SBIR Phase I: REMOVAL OF HALOGENATED COMPOUNDS BY MICROWAVE-INDUCED NON-THERMAL PLASMA

Award Information
Agency:
National Science Foundation
Branch:
N/A
Amount:
$100,000.00
Award Year:
2003
Program:
SBIR
Phase:
Phase I
Contract:
0232387
Agency Tracking Number:
0232387
Solicitation Year:
N/A
Solicitation Topic Code:
N/A
Solicitation Number:
N/A
Small Business Information
Super-Pulse
1452 Hanshaw Road, Ithaca, NY, 14850
Hubzone Owned:
N
Socially and Economically Disadvantaged:
N
Woman Owned:
N
Duns:
N/A
Principal Investigator
 Czeslaw Golkowski
 () -
Business Contact
Phone: () -
Research Institution
N/A
Abstract
This Small Business Innovation Research Phase I project will assist in the development of an innovative method for effective and low cost destruction and removal of hazardous air pollutants (HAPs), specifically Halogenated Volatile Organic Compounds (HVOCs), using non-thermal plasma generated in microwave discharges. In the non-thermal technique described in this proposal, the non-equilibrium properties of the plasma are fully exploited. These plasmas can produce energetic electrons (typical energies of 1-10 eV), which effectively lead to the creation of free radicals without the necessity of adding the enthalpy associated with very high gas temperatures.

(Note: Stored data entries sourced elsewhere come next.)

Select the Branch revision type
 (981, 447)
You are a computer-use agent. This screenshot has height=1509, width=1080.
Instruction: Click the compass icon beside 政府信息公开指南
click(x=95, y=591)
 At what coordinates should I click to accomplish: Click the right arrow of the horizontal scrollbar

Therefore, from the chemical point of view, destruction reaction rates normally associated with temperatures of 10,000 to 100,000 K can be realized with the gas near ambient temperature. The proposed technique utilizes the dissociation and ionization of the background gases to produce radicals that, in turn, destroy and decompose the toxic and hazardous compounds. The input energy of the system is directed mostly to the production of the desired density of radicals which react preferentially with the HVOCs that are often present in very small concentrations in the exhaust gas. The proposed technology will meet a growing need in the semiconductor industry, and other HVOC sources for a simple and cost-effective method for the removal of hazardous compounds from the flue gas. The new method is likely to be successful due to its simplicity and the ease with which the gas-cleanup unit can be retrofitted to the existing combustion systems.

* information listed above is at the time of submission.